La situation s’arrange-t-elle enfin pour lui ? Eh bien non !
Dick a été adopté par Bruce dans l’unique but de former un nouveau soldat, un partenaire dans sa lutte nocturne pour la justice. Alfred est un soutien inconditionnel afin d’encaisser les coups et affronter les épreuves. Grayson traverse une période assez difficile, celle de l’adolescence. Les relations avec le Chevalier Noir sont tendues, le mentor est exigeant et impénétrable. Quand le Dynamic Duo part au combat, il n’y a aucune coordination et solidarité entre eux. Les entraînements, rondes, interventions ou rapports de missions virent au clash. Alfred fait tampon mais pour combien de temps encore ?
Killer-Croc entre dans la danse, les braquages sont une de ses nombreuses spécialités. Il frappe avec férocité et rapidité puis se réfugie dans les égouts après ses méfaits. Lors d’une poursuite, le criminel démasque le garçon. Aurait-il partagé un lointain passé avec lui du temps des spectacles de la famille Grayson ? Désormais, Robin porte une cible sur le front.
Malheureusement, Richard n’écoute rien ni personne, le flying-boy évolue sur un nuage de colère et de frustration.
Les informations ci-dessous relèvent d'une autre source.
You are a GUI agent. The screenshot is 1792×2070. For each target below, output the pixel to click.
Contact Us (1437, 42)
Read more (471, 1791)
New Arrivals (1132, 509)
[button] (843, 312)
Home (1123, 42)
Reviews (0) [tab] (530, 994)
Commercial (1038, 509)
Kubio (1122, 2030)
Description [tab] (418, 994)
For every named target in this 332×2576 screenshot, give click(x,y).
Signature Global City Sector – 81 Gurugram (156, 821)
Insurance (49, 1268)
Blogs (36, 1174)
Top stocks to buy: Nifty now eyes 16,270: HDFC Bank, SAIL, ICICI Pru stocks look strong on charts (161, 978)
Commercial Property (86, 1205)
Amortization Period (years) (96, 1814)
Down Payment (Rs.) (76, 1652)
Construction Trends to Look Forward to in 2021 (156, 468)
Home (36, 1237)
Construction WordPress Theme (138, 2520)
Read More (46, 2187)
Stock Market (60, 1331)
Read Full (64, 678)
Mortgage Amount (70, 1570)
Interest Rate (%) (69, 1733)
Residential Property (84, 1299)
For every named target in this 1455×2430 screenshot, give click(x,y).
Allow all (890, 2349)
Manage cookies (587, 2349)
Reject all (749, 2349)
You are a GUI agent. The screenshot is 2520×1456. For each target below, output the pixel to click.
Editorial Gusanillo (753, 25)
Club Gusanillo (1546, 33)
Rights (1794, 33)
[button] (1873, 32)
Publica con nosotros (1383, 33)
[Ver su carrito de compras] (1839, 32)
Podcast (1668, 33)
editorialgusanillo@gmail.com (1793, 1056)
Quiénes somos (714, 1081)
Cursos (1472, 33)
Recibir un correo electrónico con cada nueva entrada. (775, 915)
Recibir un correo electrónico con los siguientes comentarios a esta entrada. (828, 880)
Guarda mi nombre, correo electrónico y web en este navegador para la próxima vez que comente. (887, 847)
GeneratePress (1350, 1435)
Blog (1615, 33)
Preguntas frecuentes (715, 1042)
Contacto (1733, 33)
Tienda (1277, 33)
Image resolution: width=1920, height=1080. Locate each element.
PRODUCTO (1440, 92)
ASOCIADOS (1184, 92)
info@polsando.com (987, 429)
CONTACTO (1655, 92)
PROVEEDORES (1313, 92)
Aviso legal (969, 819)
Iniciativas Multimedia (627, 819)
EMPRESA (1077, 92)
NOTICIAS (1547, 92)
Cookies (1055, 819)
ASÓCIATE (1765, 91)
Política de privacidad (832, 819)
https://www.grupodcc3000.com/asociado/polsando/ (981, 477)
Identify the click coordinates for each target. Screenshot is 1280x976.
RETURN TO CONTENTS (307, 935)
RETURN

Batman doit remédier à cela sinon son apprenti risque de franchir la ligne interdite. La dureté du monde des adultes se heurte à l’inconscience de la jeunesse. Le maître et l’élève vont devoir faire preuve de patience, d’écoute afin de trouver un terrain d’entente et devenir plus efficaces pour contrecarrer les super-vilains.
Jeff Lemire exploite comme à l’accoutumée la thématique de la cellule sociale comme dans bon nombre de ces précédents ouvrages. Ce fil conducteur lui permet de tisser une toile scénaristique l’aidant à creuser les origines et le background des personnages. Lemire excelle dans la discipline du genre humain et dynamite la filiation père/fils, il se concentre sur le lien que partagent des protagonistes sombres et préoccupés. Le mal-être tient un rôle primordial et promet d’intenses moments dramatiques. La technique permet également au scénariste de jouer avec le caractère, les ambiances dark et psychologiques du récit. Le destin ainsi que les émotions s’unissent à la tragédie sans manquer d’une douce mélancolie. Jeff Lemire livre une chronique mouvementée où le chemin est aussi important que la destination.
Dustin Nguyen a développé un style tout-à-fait remarquable sur plusieurs projets depuis quelques années tels que Batman Little et Contes de Gotham ou le diptyque Descender/Ascender. Goodbye Chinese ink and please welcome to watercolor, l’artiste opte pour la fraîcheur illustrative. La mise en couleur directe s’allie à un crayonné simple mais surpuissant. Ce graphisme ambitieux suscite l’attention, son découpage séduit par des perspectives sensationnelles et stupéfiantes. La lumière, la texture, le volume, le relief de l’aquarelle s’harmonisent parfaitement aux formes et contours du crayonné schématique. Dustin Nguyen évite la surenchère graphique pour proposer un art séquentiel prodigieux. L’utilisation du pinceau combiné à la peinture à l’eau nous charme littéralement.
N’allez pas croire que Robin et Batman n’est qu’un simple album anecdotique. Jeff Lemire et Dustin Nguyen secouent cette bonne vieille continuité pour revitaliser l’univers du Dark-Knight en dressant un portrait à la fois humaniste et intimiste du légendaire tandem de DC Comics. Alors, vous n’êtes toujours pas tentés ?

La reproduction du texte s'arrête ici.